Like the very many things Bristol, he doesn’t disappoint. Each time something from the southwest comes my way, I wonder what I was doing up so far north and why was I oblivious to what was going on down by the nation’s sunnier shores.

Broken beats, breaks and bass are three of the main elements in his productions, which include a series of flips which are equal parts well produced as they are mad.

To open I need to make something clear – this is the first track involving any notion of Ariane Grande that I’ve ever heard in its entirety – or even listened to through choice, to be more specific. The dark saw synth and the really nice breaks that accompany give the track a nostalgic vibe reminiscent of the feeling I get when hearing Bicep’s Glue.

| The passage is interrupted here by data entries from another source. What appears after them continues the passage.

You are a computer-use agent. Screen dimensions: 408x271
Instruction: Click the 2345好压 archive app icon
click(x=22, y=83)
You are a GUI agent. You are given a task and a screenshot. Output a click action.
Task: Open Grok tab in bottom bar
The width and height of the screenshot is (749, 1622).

The notion of this very feeling alone goes some way to saying that Polo Lilli has done a great job with his flip. “Another pop masterpiece, misused.”

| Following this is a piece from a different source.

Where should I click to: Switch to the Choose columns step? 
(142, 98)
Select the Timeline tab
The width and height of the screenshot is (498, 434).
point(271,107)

Get Your Freak On is mad. I didn’t quite know in which direction it was going to go when it started, and thought it might make its way to footwork, but it turned out to be a recipe of broken breaks and a busy setting which make for a really fun flip of Missy’s iconic track. I’m glad there’s an introduction of some well-placed vocal cuts of Ms. Elliot that join forces with that ever-familiar melody (to the tune of the tumbi) to help snap us back to remember the root of what we’re hearing, which is sent off in great fashion at very high energy. Hollaaaa.

Things don’t stop at Ariana and Missy; in similar fashion, Pollo Lilli gets his hands on another female-focus flip. Heading back to an earlier upload, another track that has had the Polo Lilli treatment is one closer to home; the UK classic Spice Girls. Now with added seasoning: rave stabs, hard kicks and heavy bass, topped with snare rolls and intense slicing of the vocal that has Mel C never getting round to telling us what it is she wants, and Ginger Spice never shutting up about it.

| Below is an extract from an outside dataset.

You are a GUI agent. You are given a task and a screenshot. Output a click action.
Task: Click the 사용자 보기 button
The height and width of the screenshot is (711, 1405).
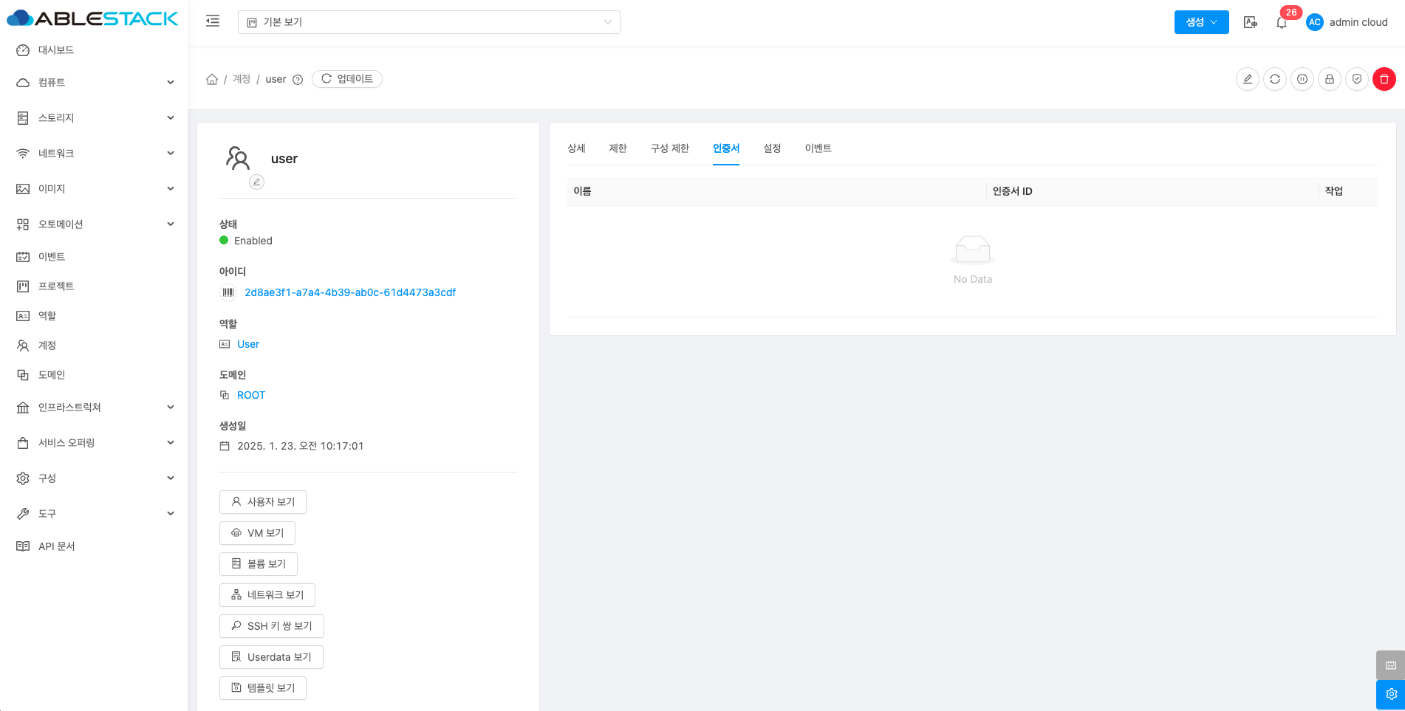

In other news, the producer has an upcoming release, Broken City: the aptly-named deconstructed club track that sees snare rolls and synth stabs reminiscent of UK Rave brought forward to a contemporary setting, sitting nicely at 160bpm. The track ties together clear references from various parts of UK electronic scenes; from beats, rhythms and bass wobbles that bring about notions of early dubstep (think 2007/08 Benga), to an accompanying synth similar to something you might have heard coming off the Circus label circa 2010; all before becoming something a little more Jungle, and before heading out in a similar way it came in – Dubby. A very nice nod to the sounds which helped shape the (broad) setting in which his productions sit.

And to send this piece off, I see no better note to finish on than that of Pollo Lilli’s footwork flip of Mystikal’s Shake Ya Ass. Enjoy and get shakin’.